- **Questions d'étude**
(A) Recopiez sans rien changer le passage de l'article sur les familles d'enfants autistes, du début, aux mots « Plus de 240.000 », jusqu'à la fin, après les mots « des enfants autistes. ».
(B) Dans l'article sur les familles d'enfants autistes, quelle est la date du jugement du tribunal administratif de Paris ?
(C) Poursuivez l'article sur l'indemnisation des familles d'enfants autistes à partir de sa dernière phrase.

- **Extrait de page**
━━━━━━━━━━━━━━━━━━━━━━━━━━━━━━

Plus de 240.000 euros, c'est la somme totale obtenue devant le tribunal administratif de Paris par sept familles d'enfants autistes, l'Etat ayant été jugé responsable de "carences" dans leur prise en charge. "Ces chiffres sont dérisoires par rapport aux conséquences subies par les parents et leurs enfants, souligne auprès de metronews M'Hammed Sajidi, président de l'association Vaincre l'autisme, qui les a épaulés dans leur combat. Mais ces premières condamnations représentent une vraie victoire et un véritable espoir : enfin, la justice administrative reconnaît les discriminations étatiques dont sont victimes les familles". Jeudi, la secrétaire d'Etat aux personnes handicapées Ségolène Neuville a annoncé que le gouvernement ne ferait pas appel de ces décisions, reconnaissant le retard "historique" de la France dans la prise en charge des enfants autistes.

Sur les sept familles qui ont obtenu gain de cause dans ce jugement daté du 15 juillet, cinq ont été indemnisées pour les dépenses engagées, faute de place dans les établissements publics, pour la scolarisation de leurs enfants ou pour l'abandon par les parents de leur activité professionnelle. Les deux autres, qui ont obtenu les plus fortes sommes (les dédommagements vont de 13.164 euros à 70.000 euros), l'ont été car face à l'impossibilité de scolariser leur enfant en France, elles avaient été obligées de lui faire intégrer l'un des nombreux centres spécialisés de Belgique, ces "usines à Français" dont les associations dénoncent parfois la logique commerciale. Dans ces deux cas, ce sont moins les dépenses engagées pour l'exil - la prise en charge dans les structures étrangères est aux frais des conseils généraux et de l'assurance maladie - que "le préjudice moral" engendré par "l'éloignement de l'enfant" qui ont valu à l'Etat d'être condamné.

━━━━━━━━━━━━━━━━━━━━━━━━━━━━━━

- **Données sources**
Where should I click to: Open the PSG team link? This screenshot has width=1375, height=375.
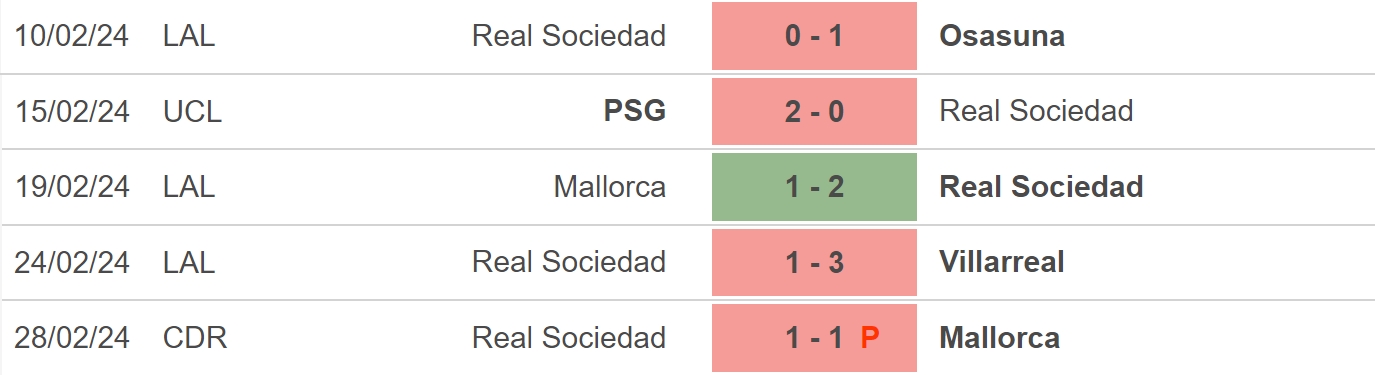635,111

━━━━━━━━━━━━━━━━━━━━━━━━━━━━━━

- **Réponses attendues**
(A)
Plus de 240.000 euros, c'est la somme totale obtenue devant le tribunal administratif de Paris par sept familles d'enfants autistes, l'Etat ayant été jugé responsable de "carences" dans leur prise en charge. "Ces chiffres sont dérisoires par rapport aux conséquences subies par les parents et leurs enfants, souligne auprès de metronews M'Hammed Sajidi, président de l'association Vaincre l'autisme, qui les a épaulés dans leur combat. Mais ces premières condamnations représentent une vraie victoire et un véritable espoir : enfin, la justice administrative reconnaît les discriminations étatiques dont sont victimes les familles". Jeudi, la secrétaire d'Etat aux personnes handicapées Ségolène Neuville a annoncé que le gouvernement ne ferait pas appel de ces décisions, reconnaissant le retard "historique" de la France dans la prise en charge des enfants autistes.

(B) Le jugement est daté du 15 juillet.

(C)
L'Etat a du souci à se faire

Selon M'Hammed Sajidi, cette décision est appelée à faire "jurisprudence pour toute personne française obligée de s'exiler à l'étranger par défaut de prise en charge dans le pays". L'Etat a donc du souci à se faire : selon l'Unapei, fédération de familles de personnes handicapées mentales, "13.000 enfants handicapés sont aujourd'hui sans solution éducative" en France, et "6.500 enfants et adultes sont exilés en Belgique" (aucun chiffre officiel spécifique n'est disponible sur le nombre d'enfants autistes pris en charge outre-Quiévrain ou dans d'autres pays comme la Suisse).

D'ores et déjà, des dossiers sont en cours de constitution. Vaincre l'autisme assure qu'en plus des sept familles qui sont parvenues à faire condamner l'Etat, une trentaine sont en train de finaliser le leur, quatorze étant attendues dès septembre prochain devant le tribunal administratif de Paris. Mais ce n'est pas tout. "Une centaine de familles se sont prononcées pour porter plainte à leur tour, et nous espérons que cette jurisprudence va encourager les parents d'autres associations à attaquer de leur côté devant les tribunaux", veut croire M'Hammed Sajidi. Regrettant que la majorité des 6.300 places d'accueil supplémentaires promises d'ici à 2018 par le plan autisme du gouvernement soient "inadaptées", beaucoup ne consistant selon lui qu'à "améliorer l'existant" dans le "vieux système" des instituts médico-éducatifs, il prévient : "Nous ne lâcherons pas tant que la législation ne reconnaîtra pas les besoins des enfants autistes."